Page MenuHomePhabricator

OCR language selection does not work
Closed, ResolvedPublicBUG REPORT

Description

The new on-wiki UI for selecting OCR langauges (add in T279405) is not displaying the languages for any engine. For example, for Transkribus the dropdown is empty:

Screenshot_20240218_122820.png (382×415 px, 61 KB)

Event Timeline

Restricted Application added a subscriber: Aklapper. · View Herald Transcript

Change 1004318 had a related patch set uploaded (by Samwilson; author: Samwilson):

[mediawiki/extensions/Wikisource@master] [WIP] Fetch OCR languages via the job queue

https://gerrit.wikimedia.org/r/1004318

There are errors in the logs such as:

[16-Feb-2024 07:12:13] WARNING: [pool www] child 9, script '/srv/mediawiki/docroot/wikisource.org/w/load.php' (request: "GET /w/load.php?debug=1&lang=en-gb&modules=ext.wikisource.OCR") executing too slow (6.638146 sec), logging

[17-Feb-2024 16:45:25] WARNING: [pool www] child 1096850, script '/srv/mediawiki/docroot/wikisource.org/w/load.php' (request: "GET /w/load.php?lang=en&modules=ext.wikisource.OCR&skin=vector&sourcemap=1&version=4d6cm") executing too slow (6.333476 sec), logging

I'm guessing the remote API fetch to e.g. https://ocr.wmcloud.org/api/available_langs?engine=google is what's causing the slow down.

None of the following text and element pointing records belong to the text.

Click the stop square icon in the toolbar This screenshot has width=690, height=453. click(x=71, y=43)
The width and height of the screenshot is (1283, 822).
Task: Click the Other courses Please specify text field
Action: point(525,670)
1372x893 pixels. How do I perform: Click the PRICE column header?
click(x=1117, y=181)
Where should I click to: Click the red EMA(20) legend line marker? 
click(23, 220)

The code in the Wikisource extension doesn't work at all for me in production with eval.php. $wgHTTPProxy is not set (refer T298264) and wmcloud IPs are not routable from production servers. So every extension needs its own proxy configuration, passing a proxy option to HttpRequestFactory::create().

Thank you! I'd totally forgotten about that. We had the same issue with Phonos, and ended up adding $wgPhonosApiProxy = $wgCopyUploadProxy; to reuse the existing config. Sounds like the same thing will work for this.

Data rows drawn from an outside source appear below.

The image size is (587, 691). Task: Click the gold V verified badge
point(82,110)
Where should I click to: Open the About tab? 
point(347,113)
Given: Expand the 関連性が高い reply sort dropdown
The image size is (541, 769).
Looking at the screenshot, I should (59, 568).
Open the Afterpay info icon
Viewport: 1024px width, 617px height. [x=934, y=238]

Change 1005398 had a related patch set uploaded (by Samwilson; author: Samwilson):

[mediawiki/extensions/Wikisource@master] OCR: Add HTTP proxy config

https://gerrit.wikimedia.org/r/1005398

Change 1005399 had a related patch set uploaded (by Samwilson; author: Samwilson):

[mediawiki/extensions/Wikisource@master] OCR: Use MainObjectStash instead of MainWANObjectCache for languages

https://gerrit.wikimedia.org/r/1005399

Change 1004318 abandoned by Samwilson:

[mediawiki/extensions/Wikisource@master] Fetch OCR languages via the job queue

Reason:

No need for a job after all.

https://gerrit.wikimedia.org/r/1004318

Change 1005434 had a related patch set uploaded (by Samwilson; author: Samwilson):

[operations/mediawiki-config@master] CommonSettings: Set $wgWikisourceHttpProxy

https://gerrit.wikimedia.org/r/1005434

Change 1005435 had a related patch set uploaded (by Samwilson; author: Samwilson):

[operations/mediawiki-config@master] InitializeSettings: Add Wikisource logging channel to prod and labs

https://gerrit.wikimedia.org/r/1005435

The service time for this API from eqiad via url-downloader is around 30-35ms.

Change 1005399 abandoned by Samwilson:

[mediawiki/extensions/Wikisource@master] OCR: Use MainObjectStash instead of MainWANObjectCache for languages

Reason:

Not needed.

https://gerrit.wikimedia.org/r/1005399

Change 1005398 merged by jenkins-bot:

[mediawiki/extensions/Wikisource@master] OCR: Add HTTP proxy config

https://gerrit.wikimedia.org/r/1005398

Change 1005700 had a related patch set uploaded (by Tim Starling; author: Samwilson):

[mediawiki/extensions/Wikisource@wmf/1.42.0-wmf.19] OCR: Add HTTP proxy config

https://gerrit.wikimedia.org/r/1005700

Change 1005700 merged by jenkins-bot:

[mediawiki/extensions/Wikisource@wmf/1.42.0-wmf.19] OCR: Add HTTP proxy config

https://gerrit.wikimedia.org/r/1005700

Change 1005434 merged by Tim Starling:

[operations/mediawiki-config@master] CommonSettings: Set $wgWikisourceHttpProxy

https://gerrit.wikimedia.org/r/1005434

Change 1005435 merged by jenkins-bot:

[operations/mediawiki-config@master] InitializeSettings: Add Wikisource logging channel to prod and labs

https://gerrit.wikimedia.org/r/1005435

tstarling claimed this task.